Thirteen years ago, I left Wuhan to study journalism in Beijing. Perched along the Yangtze River, Wuhan is the industrial hub of central China, but for a city of 11 million people, it is rather uneventful. I never thought one day my hometown would be in the national and international spotlight. I certainly didn’t foresee how a public-health crisis like the coronavirus outbreak would unravel the city, and how helpless I would feel from afar.
On January 17, I first heard about people in Wuhan falling ill from the coronavirus. News reports showed workers in white protection suits disinfecting the Huanan Seafood Market, near a major train station.
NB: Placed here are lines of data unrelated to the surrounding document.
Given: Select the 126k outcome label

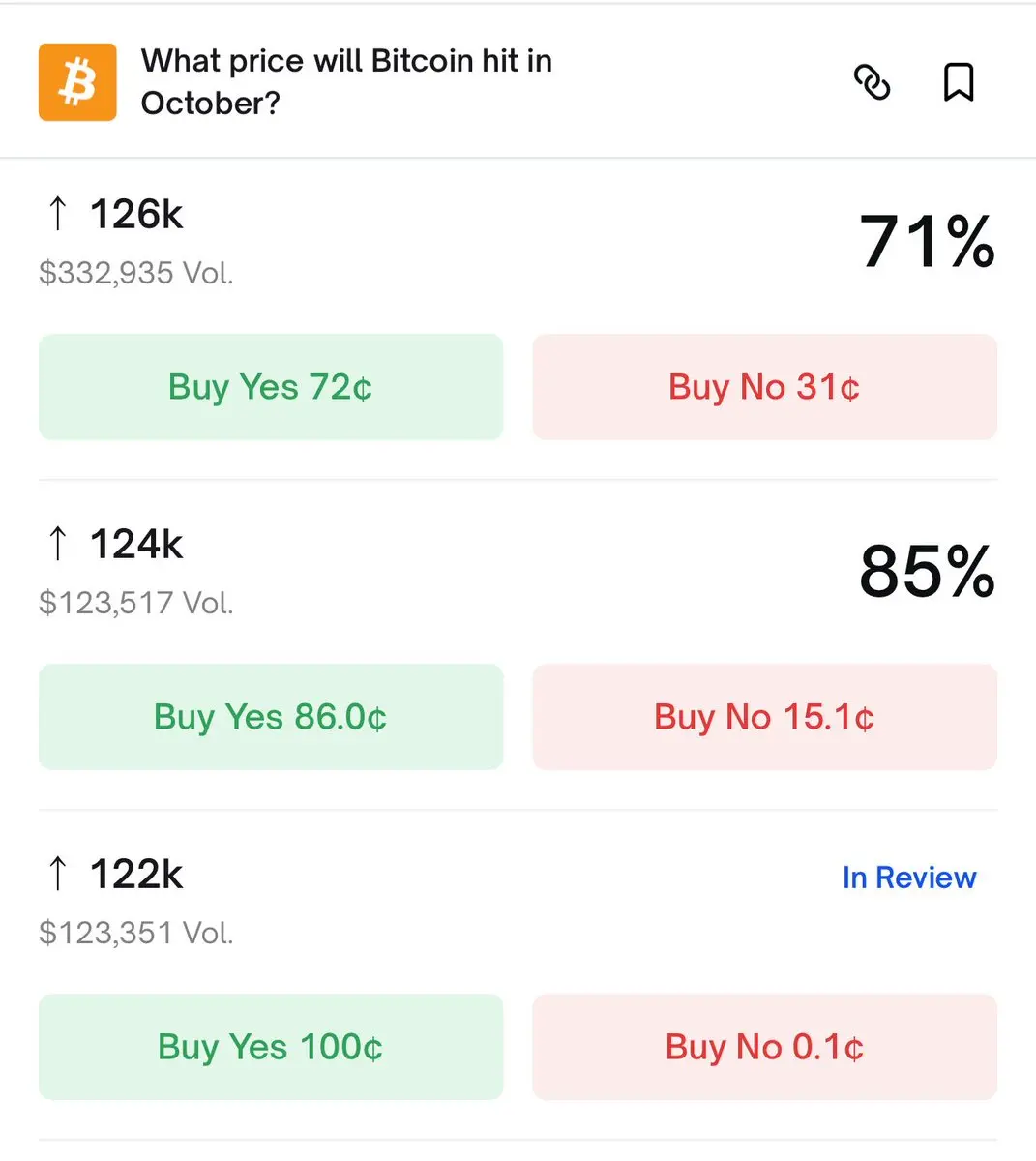Looking at the screenshot, I should [x=136, y=214].
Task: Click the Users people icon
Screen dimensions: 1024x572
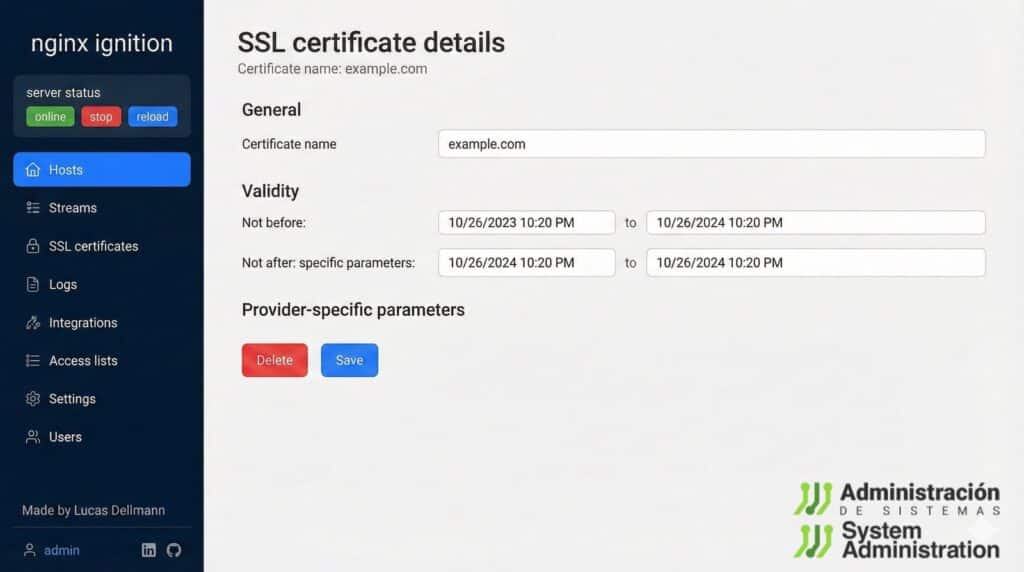Action: pos(32,437)
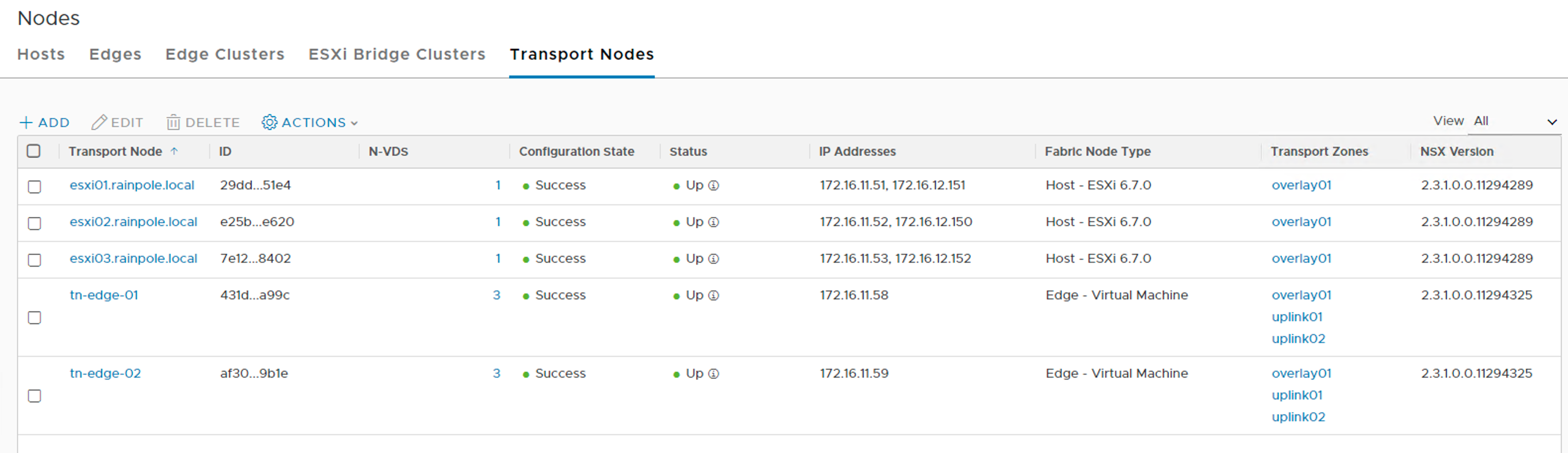Expand the Actions dropdown chevron
Image resolution: width=1568 pixels, height=453 pixels.
click(354, 123)
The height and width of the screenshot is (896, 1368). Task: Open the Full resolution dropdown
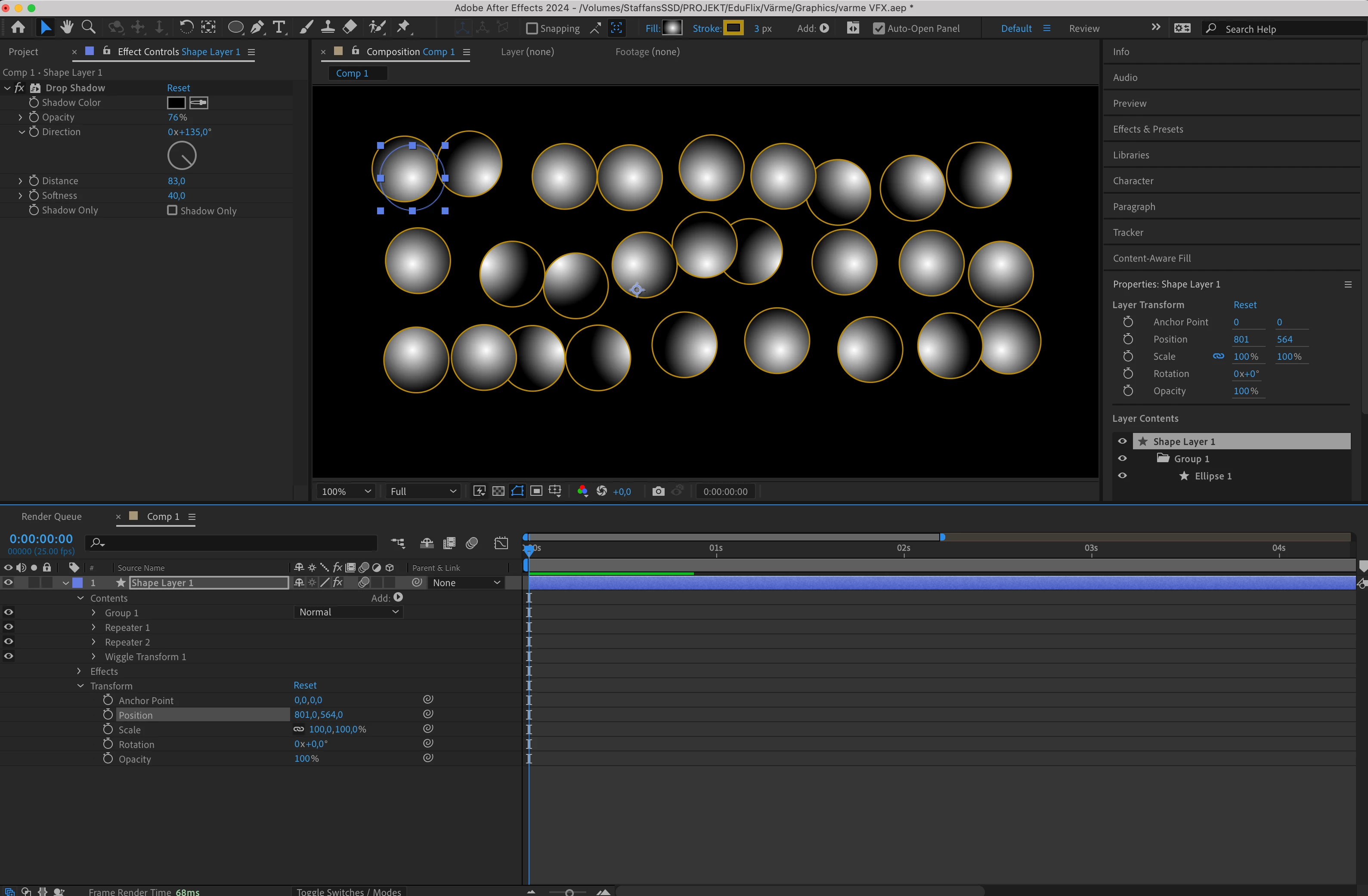423,491
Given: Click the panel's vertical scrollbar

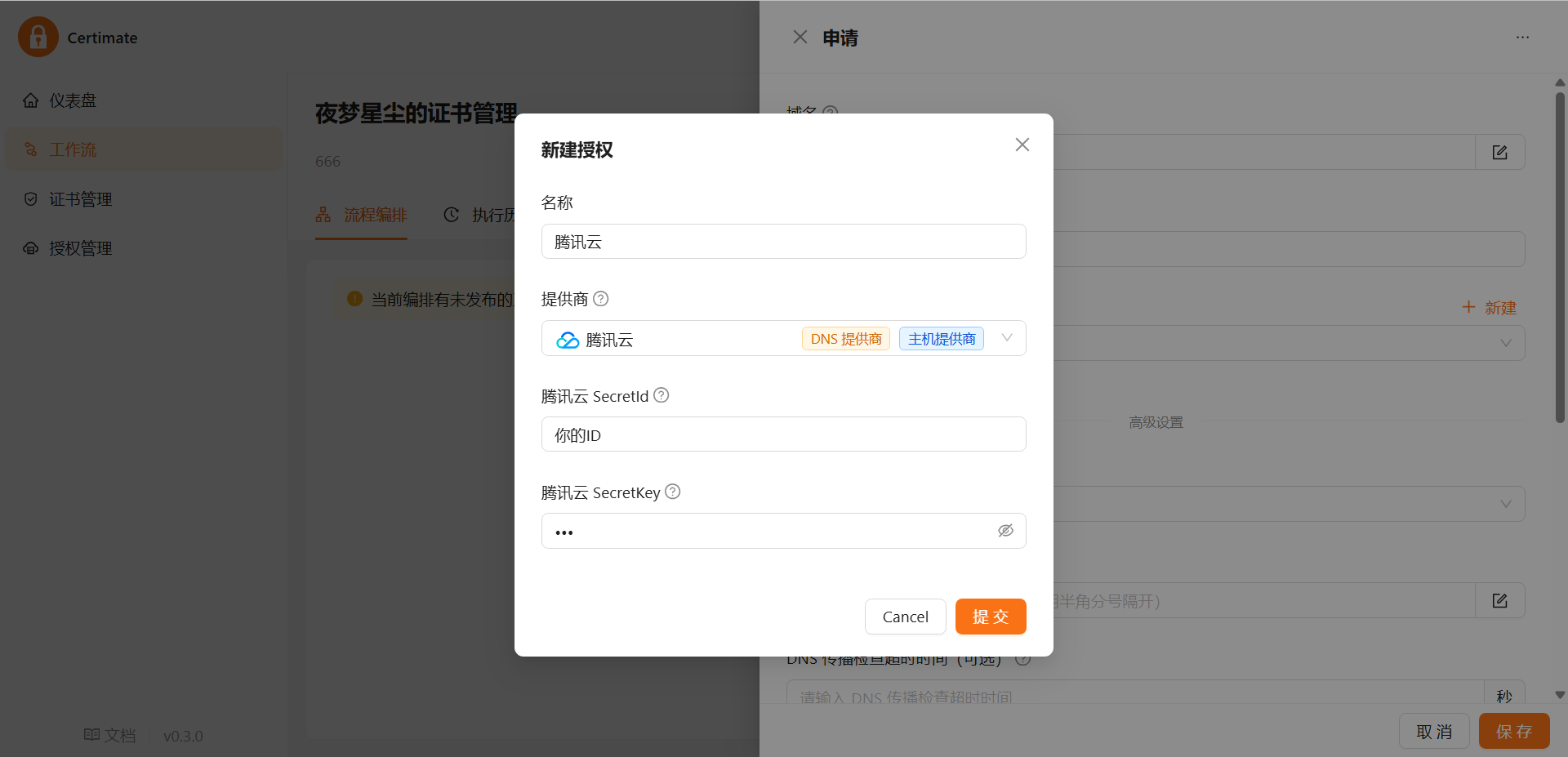Looking at the screenshot, I should tap(1560, 257).
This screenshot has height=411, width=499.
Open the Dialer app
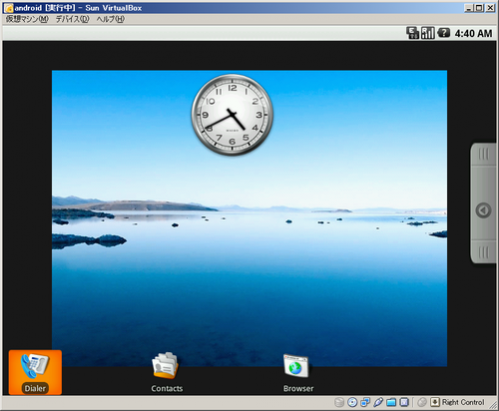coord(35,372)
I was finishing a long work trip in Ethiopia, and I had been looking forward to going home over Chinese New Year. I get a chance to see my entire family just once a year, and I wasn’t going to let some virus stop me.
I knew the situation had gone very wrong when I heard from my childhood friend Miaolin Sun. We went to middle school together on the edge of Wuhan. She’d nicknamed herself “Smiley,” rightfully so, for her eternal positivity. On January 20, she messaged me a firm warning: “Don’t come back for Chinese New Year.”
Smiley and her 54-year-old mother developed coldlike symptoms on January 13. Her mother had gone shopping at Hanzhengjie, the city’s biggest wholesale market, and played mah-jongg with her friends. By January 17, she’d had a high fever.
Smiley and her mother had CT scans that showed infection in their lungs. Smiley, still extremely organized like she was when she was in middle school, quickly sent her 1-year-old son to her aunt’s, moved to a hotel to self-quarantine, and took her mother to the hospital. She also began keeping a diary.
On January 22, I messaged her: “If anyone can make it through this, I know it’s you. Be brave and be strong.”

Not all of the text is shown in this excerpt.